··· DATA EXCERPTS ···
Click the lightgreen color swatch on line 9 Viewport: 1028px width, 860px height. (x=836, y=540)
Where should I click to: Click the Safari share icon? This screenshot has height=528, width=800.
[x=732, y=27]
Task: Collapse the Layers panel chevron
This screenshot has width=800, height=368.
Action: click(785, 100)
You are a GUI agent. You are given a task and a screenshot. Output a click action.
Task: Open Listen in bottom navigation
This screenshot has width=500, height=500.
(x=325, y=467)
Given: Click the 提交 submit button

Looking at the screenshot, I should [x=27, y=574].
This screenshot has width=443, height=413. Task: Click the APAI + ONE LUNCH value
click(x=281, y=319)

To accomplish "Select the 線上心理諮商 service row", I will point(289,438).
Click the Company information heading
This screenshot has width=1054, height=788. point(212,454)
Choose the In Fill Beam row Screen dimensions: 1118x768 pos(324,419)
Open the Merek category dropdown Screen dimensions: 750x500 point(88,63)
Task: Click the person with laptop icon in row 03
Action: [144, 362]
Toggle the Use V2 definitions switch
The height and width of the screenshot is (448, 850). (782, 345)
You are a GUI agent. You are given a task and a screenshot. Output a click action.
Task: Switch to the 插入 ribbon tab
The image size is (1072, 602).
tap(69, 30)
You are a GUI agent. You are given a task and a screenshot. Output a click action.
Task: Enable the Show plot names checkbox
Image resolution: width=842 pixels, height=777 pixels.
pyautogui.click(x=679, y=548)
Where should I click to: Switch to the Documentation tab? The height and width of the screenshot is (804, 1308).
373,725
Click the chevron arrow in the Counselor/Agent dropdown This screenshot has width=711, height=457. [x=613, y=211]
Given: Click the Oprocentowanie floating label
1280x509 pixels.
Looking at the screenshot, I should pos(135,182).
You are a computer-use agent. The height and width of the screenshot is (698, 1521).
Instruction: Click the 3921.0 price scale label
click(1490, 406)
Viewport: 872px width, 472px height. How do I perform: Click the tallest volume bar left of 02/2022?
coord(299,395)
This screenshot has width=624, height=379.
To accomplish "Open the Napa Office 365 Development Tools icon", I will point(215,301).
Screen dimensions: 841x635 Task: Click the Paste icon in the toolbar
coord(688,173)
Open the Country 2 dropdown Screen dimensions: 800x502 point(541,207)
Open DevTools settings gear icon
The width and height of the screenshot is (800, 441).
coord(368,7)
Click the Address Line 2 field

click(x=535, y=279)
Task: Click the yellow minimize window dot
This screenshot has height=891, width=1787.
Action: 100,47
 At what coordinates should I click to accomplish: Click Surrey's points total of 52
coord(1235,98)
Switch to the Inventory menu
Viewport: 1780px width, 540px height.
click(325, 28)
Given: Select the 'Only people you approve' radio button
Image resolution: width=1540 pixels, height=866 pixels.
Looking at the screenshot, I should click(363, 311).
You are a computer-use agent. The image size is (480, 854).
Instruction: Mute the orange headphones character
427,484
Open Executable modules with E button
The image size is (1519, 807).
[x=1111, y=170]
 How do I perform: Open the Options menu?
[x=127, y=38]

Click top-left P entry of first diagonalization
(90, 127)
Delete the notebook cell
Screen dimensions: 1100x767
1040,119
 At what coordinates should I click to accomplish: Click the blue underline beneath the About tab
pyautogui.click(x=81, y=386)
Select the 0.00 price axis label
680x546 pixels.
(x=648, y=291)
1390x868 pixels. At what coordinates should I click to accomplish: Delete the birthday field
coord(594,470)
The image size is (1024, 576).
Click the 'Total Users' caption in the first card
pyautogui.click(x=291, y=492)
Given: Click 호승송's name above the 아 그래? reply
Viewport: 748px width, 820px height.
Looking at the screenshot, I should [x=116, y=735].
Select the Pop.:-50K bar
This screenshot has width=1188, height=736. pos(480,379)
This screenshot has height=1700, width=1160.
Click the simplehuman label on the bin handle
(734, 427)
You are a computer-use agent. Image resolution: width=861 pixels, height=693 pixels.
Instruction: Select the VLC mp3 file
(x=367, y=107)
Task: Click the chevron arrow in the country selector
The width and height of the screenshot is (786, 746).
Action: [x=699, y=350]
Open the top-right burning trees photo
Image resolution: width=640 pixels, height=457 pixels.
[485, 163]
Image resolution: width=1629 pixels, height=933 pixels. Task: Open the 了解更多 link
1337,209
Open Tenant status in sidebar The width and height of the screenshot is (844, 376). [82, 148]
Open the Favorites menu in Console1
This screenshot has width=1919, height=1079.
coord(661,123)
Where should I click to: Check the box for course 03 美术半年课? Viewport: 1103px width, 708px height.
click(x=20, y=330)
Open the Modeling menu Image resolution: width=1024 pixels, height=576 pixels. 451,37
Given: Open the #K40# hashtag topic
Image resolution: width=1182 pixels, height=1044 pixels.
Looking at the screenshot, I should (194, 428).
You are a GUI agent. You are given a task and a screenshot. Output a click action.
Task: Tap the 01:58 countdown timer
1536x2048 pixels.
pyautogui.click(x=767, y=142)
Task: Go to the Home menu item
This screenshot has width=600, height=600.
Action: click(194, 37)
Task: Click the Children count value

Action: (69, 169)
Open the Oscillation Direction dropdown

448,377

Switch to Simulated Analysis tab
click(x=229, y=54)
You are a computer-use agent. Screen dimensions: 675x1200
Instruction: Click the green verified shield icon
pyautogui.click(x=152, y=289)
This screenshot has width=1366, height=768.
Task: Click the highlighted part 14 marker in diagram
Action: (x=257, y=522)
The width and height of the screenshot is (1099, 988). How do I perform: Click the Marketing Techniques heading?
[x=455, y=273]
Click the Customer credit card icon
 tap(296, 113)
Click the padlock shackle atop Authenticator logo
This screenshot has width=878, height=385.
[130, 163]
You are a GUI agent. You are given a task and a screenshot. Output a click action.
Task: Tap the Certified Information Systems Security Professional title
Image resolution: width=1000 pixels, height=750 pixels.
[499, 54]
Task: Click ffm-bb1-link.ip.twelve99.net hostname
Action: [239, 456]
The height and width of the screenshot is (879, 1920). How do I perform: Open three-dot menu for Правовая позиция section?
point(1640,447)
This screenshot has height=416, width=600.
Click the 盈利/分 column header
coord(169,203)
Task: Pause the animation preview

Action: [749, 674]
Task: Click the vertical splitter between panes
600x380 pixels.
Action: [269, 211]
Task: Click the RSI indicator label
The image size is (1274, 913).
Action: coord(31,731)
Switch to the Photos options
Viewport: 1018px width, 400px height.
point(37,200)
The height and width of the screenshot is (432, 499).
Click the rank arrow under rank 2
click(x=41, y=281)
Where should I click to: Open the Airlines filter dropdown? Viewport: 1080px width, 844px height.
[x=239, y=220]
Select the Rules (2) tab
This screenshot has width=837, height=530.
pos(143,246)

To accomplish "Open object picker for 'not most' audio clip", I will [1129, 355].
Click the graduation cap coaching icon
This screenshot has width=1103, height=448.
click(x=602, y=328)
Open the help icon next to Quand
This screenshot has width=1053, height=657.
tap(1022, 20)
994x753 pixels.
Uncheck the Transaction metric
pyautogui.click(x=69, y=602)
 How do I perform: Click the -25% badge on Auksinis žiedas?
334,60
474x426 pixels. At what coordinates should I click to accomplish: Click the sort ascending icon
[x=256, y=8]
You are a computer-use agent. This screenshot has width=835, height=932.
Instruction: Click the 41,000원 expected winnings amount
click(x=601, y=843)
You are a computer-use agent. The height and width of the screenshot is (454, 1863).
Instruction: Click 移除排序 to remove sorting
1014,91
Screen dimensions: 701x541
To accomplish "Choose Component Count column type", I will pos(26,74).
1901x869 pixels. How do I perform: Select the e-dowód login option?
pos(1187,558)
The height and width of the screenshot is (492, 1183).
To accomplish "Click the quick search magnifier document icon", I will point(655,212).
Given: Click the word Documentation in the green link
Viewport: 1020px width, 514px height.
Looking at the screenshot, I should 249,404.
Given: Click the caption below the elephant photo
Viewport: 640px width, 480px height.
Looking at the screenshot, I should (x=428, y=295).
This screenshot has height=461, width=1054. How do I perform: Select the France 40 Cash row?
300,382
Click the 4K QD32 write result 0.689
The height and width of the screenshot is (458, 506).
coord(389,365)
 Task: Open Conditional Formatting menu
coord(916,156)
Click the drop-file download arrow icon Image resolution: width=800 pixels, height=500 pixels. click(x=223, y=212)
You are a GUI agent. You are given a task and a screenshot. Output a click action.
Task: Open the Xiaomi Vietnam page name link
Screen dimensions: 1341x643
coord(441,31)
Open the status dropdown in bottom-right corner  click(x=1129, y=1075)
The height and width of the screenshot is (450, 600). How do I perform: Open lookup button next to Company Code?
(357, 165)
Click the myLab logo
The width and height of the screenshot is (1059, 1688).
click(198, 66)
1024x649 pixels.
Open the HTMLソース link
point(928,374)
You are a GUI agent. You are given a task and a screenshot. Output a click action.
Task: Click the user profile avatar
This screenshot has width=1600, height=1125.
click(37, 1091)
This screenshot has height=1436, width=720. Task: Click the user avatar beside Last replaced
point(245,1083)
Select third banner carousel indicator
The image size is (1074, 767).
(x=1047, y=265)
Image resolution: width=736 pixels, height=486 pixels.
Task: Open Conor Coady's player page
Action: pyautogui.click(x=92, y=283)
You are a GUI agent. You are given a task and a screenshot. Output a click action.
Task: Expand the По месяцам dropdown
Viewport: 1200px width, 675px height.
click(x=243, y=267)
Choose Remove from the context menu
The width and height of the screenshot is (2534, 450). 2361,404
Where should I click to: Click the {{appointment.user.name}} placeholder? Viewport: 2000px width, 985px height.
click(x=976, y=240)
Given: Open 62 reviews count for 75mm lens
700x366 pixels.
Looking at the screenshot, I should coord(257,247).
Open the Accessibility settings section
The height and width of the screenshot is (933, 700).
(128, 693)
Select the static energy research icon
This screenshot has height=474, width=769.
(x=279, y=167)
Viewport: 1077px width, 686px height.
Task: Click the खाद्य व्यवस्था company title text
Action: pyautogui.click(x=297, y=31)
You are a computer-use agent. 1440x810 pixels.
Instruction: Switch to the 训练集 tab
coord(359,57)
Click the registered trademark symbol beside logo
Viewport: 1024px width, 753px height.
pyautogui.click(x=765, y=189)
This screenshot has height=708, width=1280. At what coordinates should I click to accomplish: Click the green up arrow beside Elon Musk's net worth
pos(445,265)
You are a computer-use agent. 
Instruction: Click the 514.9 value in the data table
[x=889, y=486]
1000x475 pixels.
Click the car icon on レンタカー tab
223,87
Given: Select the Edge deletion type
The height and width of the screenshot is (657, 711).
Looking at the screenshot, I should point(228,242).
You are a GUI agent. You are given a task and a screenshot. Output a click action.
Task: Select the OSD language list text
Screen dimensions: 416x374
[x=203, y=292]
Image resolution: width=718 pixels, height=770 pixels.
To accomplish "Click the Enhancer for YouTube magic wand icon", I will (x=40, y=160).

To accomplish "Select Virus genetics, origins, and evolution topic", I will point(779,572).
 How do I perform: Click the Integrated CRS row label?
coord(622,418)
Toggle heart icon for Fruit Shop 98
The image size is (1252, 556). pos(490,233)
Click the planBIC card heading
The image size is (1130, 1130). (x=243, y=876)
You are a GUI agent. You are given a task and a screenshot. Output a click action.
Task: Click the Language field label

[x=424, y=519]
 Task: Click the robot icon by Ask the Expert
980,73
···
**TASK**
Above are the records; from them, give again exactly the lines from the one containing "Task: Click the chevron" to the one containing "Given: Open the #K40# hashtag topic", both lines included, and nothing more.

**RESPONSE TO THIS EXERCISE**
Task: Click the chevron arrow in the country selector
The width and height of the screenshot is (786, 746).
Action: [x=699, y=350]
Open the top-right burning trees photo
Image resolution: width=640 pixels, height=457 pixels.
[485, 163]
Image resolution: width=1629 pixels, height=933 pixels. Task: Open the 了解更多 link
1337,209
Open Tenant status in sidebar The width and height of the screenshot is (844, 376). [82, 148]
Open the Favorites menu in Console1
This screenshot has width=1919, height=1079.
coord(661,123)
Where should I click to: Check the box for course 03 美术半年课? Viewport: 1103px width, 708px height.
click(x=20, y=330)
Open the Modeling menu Image resolution: width=1024 pixels, height=576 pixels. 451,37
Given: Open the #K40# hashtag topic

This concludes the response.